Activity
Copy word for word, please, the lines of the entries below running from the one containing "Histórico de Pareceres, Substitutivos" to the one containing "Kontakt (81, 2528)", both ends included.

Stored data
-----

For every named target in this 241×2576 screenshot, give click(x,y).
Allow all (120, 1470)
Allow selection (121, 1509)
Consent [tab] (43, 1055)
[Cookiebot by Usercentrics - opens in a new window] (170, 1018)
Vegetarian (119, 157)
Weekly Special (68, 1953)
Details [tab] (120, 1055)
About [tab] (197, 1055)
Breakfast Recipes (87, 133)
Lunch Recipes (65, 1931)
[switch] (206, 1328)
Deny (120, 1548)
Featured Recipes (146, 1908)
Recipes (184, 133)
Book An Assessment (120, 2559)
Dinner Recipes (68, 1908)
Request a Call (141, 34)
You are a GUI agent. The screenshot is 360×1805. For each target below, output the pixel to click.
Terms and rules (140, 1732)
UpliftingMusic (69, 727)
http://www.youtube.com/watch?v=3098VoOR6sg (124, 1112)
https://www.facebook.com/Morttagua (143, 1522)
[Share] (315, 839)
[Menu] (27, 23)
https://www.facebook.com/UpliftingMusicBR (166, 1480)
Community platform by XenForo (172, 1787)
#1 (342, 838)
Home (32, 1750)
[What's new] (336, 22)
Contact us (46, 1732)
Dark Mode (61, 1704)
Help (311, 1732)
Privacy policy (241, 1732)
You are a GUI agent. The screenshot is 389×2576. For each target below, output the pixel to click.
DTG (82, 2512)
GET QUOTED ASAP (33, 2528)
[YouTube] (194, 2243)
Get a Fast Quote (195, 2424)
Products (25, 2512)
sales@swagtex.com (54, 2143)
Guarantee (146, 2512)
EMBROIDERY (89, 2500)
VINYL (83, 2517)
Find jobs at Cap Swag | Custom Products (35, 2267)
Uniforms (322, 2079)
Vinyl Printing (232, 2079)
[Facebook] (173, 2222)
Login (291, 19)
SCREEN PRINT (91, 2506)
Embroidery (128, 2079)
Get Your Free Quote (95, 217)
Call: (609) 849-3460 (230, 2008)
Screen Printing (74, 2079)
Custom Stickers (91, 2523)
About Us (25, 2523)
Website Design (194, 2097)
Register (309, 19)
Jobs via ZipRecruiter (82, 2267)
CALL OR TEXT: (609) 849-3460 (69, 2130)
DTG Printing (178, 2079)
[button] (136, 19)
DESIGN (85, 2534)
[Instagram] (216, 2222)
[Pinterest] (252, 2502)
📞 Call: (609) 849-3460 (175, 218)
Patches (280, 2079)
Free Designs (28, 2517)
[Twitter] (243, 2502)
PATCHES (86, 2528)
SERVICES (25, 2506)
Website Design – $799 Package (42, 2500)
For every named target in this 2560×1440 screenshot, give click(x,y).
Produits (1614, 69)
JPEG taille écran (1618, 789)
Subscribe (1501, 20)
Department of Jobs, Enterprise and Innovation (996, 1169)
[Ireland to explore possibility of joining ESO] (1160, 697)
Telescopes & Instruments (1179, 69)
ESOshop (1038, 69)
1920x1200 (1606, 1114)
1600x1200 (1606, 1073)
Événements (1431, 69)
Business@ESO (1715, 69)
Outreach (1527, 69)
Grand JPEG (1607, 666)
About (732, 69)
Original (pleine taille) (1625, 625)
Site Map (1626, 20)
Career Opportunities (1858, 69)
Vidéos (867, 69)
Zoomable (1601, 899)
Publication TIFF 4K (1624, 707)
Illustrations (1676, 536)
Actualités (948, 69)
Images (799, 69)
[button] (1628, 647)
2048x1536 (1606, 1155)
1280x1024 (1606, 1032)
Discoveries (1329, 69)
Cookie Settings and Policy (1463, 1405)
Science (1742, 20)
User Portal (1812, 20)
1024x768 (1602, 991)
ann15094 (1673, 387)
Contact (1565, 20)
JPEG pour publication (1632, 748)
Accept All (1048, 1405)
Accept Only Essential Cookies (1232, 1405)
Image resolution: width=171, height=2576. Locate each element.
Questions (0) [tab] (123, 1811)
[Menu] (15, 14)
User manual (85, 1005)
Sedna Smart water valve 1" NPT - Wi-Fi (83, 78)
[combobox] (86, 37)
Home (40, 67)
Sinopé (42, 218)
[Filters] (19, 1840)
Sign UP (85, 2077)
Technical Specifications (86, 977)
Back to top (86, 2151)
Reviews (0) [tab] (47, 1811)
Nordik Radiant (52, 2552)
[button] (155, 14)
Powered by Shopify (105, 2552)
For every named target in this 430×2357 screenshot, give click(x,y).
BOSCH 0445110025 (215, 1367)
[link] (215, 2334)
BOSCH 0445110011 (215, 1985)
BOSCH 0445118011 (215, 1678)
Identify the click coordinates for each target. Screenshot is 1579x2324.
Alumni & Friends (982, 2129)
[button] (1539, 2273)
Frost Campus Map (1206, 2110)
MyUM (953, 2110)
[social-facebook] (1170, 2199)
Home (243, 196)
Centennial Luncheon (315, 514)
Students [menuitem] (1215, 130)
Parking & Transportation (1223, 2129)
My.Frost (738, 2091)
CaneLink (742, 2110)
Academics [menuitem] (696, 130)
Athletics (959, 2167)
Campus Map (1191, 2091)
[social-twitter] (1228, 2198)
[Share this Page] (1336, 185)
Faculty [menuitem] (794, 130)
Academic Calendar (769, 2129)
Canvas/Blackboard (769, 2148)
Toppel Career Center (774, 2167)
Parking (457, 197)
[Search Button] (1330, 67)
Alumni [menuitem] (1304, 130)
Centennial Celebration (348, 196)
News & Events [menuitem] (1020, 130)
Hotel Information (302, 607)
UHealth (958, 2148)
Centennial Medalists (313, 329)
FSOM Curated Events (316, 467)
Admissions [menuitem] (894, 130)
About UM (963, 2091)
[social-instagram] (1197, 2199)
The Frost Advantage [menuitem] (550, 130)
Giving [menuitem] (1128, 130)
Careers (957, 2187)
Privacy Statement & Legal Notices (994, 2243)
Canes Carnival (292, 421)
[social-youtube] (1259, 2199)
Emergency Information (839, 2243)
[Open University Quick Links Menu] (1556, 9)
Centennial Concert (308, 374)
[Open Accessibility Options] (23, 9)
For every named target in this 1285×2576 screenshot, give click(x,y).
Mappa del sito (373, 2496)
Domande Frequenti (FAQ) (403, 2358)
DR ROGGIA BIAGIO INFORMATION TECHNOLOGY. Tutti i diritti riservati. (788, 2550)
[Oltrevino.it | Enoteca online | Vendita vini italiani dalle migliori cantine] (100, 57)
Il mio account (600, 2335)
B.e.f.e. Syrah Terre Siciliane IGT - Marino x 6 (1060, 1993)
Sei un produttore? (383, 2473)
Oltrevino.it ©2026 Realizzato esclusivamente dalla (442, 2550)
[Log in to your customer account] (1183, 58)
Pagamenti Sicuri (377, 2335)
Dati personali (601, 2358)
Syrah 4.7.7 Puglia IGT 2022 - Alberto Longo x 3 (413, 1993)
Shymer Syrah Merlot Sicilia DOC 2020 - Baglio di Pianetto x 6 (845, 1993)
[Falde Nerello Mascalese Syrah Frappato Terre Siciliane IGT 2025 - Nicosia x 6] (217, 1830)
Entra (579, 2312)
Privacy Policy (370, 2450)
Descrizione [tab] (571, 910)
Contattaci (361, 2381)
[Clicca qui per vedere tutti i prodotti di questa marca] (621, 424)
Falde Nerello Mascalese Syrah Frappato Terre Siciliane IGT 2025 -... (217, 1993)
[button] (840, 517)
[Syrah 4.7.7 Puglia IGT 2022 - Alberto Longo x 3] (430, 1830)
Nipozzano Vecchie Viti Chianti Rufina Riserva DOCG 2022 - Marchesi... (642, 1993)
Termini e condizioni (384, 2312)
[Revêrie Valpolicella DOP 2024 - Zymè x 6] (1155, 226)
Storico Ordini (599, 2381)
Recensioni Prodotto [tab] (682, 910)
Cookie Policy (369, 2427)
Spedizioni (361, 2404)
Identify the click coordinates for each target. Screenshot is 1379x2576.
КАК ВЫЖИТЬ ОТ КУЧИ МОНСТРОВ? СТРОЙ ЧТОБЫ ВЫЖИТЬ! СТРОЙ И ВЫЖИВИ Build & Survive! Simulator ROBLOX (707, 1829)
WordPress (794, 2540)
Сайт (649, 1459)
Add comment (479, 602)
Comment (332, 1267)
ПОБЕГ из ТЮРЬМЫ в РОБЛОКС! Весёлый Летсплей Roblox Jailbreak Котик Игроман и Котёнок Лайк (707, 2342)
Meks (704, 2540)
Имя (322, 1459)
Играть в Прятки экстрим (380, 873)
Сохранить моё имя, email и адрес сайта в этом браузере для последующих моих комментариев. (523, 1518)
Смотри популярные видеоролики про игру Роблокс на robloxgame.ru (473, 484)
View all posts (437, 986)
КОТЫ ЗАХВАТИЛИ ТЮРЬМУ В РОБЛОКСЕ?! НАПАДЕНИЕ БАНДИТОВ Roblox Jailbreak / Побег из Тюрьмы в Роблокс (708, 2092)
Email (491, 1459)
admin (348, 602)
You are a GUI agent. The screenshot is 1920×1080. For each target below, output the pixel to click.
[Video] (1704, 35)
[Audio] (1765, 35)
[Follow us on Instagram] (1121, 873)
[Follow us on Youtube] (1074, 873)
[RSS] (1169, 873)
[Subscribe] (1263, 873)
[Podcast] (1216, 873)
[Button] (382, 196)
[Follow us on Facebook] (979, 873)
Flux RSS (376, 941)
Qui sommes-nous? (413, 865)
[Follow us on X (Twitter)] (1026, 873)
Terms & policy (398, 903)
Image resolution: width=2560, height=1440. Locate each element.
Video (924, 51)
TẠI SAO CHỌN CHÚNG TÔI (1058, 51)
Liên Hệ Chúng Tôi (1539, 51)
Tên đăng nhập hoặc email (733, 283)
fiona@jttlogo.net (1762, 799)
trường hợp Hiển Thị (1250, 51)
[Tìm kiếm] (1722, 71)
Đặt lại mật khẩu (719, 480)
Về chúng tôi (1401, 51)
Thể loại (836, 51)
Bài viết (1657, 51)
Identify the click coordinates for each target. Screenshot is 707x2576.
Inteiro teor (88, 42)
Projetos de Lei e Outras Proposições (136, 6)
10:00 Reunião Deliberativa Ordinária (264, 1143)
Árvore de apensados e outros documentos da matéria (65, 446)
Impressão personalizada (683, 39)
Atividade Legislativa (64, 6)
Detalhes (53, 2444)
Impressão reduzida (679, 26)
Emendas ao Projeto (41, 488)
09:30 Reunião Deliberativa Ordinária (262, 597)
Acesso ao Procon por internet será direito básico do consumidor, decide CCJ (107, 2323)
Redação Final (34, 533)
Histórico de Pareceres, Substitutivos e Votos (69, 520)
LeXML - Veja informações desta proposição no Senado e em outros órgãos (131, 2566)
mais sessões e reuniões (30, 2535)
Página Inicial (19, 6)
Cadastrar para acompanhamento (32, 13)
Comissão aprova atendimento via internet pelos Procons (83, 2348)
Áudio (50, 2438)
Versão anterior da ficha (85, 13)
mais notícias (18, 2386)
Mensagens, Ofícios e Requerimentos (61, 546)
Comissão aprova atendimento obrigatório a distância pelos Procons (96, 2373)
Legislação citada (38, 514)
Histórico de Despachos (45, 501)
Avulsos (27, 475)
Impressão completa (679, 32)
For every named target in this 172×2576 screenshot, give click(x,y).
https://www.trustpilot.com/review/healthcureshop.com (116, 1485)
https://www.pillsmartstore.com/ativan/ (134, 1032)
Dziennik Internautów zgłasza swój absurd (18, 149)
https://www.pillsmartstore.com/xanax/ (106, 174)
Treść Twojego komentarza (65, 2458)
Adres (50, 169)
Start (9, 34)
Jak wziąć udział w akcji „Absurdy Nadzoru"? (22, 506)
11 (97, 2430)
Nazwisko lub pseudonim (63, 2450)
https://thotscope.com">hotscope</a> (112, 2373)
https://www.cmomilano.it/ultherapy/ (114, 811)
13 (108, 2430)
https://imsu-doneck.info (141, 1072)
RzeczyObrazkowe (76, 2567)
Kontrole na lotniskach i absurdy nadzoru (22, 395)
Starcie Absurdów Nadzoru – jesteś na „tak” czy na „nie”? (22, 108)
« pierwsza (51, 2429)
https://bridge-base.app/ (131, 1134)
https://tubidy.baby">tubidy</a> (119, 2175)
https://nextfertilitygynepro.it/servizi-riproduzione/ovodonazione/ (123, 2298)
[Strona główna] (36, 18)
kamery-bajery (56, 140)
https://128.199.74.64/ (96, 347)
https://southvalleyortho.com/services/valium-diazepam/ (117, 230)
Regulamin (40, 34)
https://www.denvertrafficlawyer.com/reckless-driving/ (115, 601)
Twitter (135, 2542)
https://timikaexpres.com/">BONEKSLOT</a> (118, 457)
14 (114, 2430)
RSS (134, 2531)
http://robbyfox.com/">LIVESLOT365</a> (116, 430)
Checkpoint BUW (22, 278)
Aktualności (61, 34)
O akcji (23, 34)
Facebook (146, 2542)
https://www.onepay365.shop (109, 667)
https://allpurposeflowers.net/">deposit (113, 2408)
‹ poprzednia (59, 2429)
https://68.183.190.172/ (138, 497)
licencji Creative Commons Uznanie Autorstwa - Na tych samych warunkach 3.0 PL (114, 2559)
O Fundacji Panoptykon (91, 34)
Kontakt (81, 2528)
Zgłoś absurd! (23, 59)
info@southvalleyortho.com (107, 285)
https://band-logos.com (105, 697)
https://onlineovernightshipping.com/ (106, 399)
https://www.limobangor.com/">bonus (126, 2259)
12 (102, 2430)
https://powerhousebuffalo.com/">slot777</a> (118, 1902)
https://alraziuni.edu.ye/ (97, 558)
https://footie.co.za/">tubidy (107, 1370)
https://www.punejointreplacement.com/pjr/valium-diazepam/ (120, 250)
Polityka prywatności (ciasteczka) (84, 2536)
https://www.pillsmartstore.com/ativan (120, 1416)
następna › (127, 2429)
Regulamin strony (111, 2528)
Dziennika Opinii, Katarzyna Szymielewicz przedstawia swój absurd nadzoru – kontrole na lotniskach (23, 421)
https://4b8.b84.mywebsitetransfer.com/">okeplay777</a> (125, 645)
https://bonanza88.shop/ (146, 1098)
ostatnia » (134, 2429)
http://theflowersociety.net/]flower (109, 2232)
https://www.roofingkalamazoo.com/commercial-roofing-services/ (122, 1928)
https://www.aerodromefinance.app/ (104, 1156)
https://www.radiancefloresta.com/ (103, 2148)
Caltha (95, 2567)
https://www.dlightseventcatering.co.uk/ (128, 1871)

-----

Reply to the exercise
Histórico de Pareceres, Substitutivos e Votos (69, 520)
LeXML - Veja informações desta proposição no Senado e em outros órgãos (131, 2566)
mais sessões e reuniões (30, 2535)
Página Inicial (19, 6)
Cadastrar para acompanhamento (32, 13)
Comissão aprova atendimento via internet pelos Procons (83, 2348)
Áudio (50, 2438)
Versão anterior da ficha (85, 13)
mais notícias (18, 2386)
Mensagens, Ofícios e Requerimentos (61, 546)
Comissão aprova atendimento obrigatório a distância pelos Procons (96, 2373)
Legislação citada (38, 514)
Histórico de Despachos (45, 501)
Avulsos (27, 475)
Impressão completa (679, 32)
For every named target in this 172×2576 screenshot, give click(x,y).
https://www.trustpilot.com/review/healthcureshop.com (116, 1485)
https://www.pillsmartstore.com/ativan/ (134, 1032)
Dziennik Internautów zgłasza swój absurd (18, 149)
https://www.pillsmartstore.com/xanax/ (106, 174)
Treść Twojego komentarza (65, 2458)
Adres (50, 169)
Start (9, 34)
Jak wziąć udział w akcji „Absurdy Nadzoru"? (22, 506)
11 (97, 2430)
Nazwisko lub pseudonim (63, 2450)
https://thotscope.com">hotscope</a> (112, 2373)
https://www.cmomilano.it/ultherapy/ (114, 811)
13 (108, 2430)
https://imsu-doneck.info (141, 1072)
RzeczyObrazkowe (76, 2567)
Kontrole na lotniskach i absurdy nadzoru (22, 395)
Starcie Absurdów Nadzoru – jesteś na „tak” czy na „nie”? (22, 108)
« pierwsza (51, 2429)
https://bridge-base.app/ (131, 1134)
https://tubidy.baby">tubidy</a> (119, 2175)
https://nextfertilitygynepro.it/servizi-riproduzione/ovodonazione/ (123, 2298)
[Strona główna] (36, 18)
kamery-bajery (56, 140)
https://128.199.74.64/ (96, 347)
https://southvalleyortho.com/services/valium-diazepam/ (117, 230)
Regulamin (40, 34)
https://www.denvertrafficlawyer.com/reckless-driving/ (115, 601)
Twitter (135, 2542)
https://timikaexpres.com/">BONEKSLOT</a> (118, 457)
14 (114, 2430)
RSS (134, 2531)
http://robbyfox.com/">LIVESLOT365</a> (116, 430)
Checkpoint BUW (22, 278)
Aktualności (61, 34)
O akcji (23, 34)
Facebook (146, 2542)
https://www.onepay365.shop (109, 667)
https://allpurposeflowers.net/">deposit (113, 2408)
‹ poprzednia (59, 2429)
https://68.183.190.172/ (138, 497)
licencji Creative Commons Uznanie Autorstwa - Na tych samych warunkach 3.0 PL (114, 2559)
O Fundacji Panoptykon (91, 34)
Kontakt (81, 2528)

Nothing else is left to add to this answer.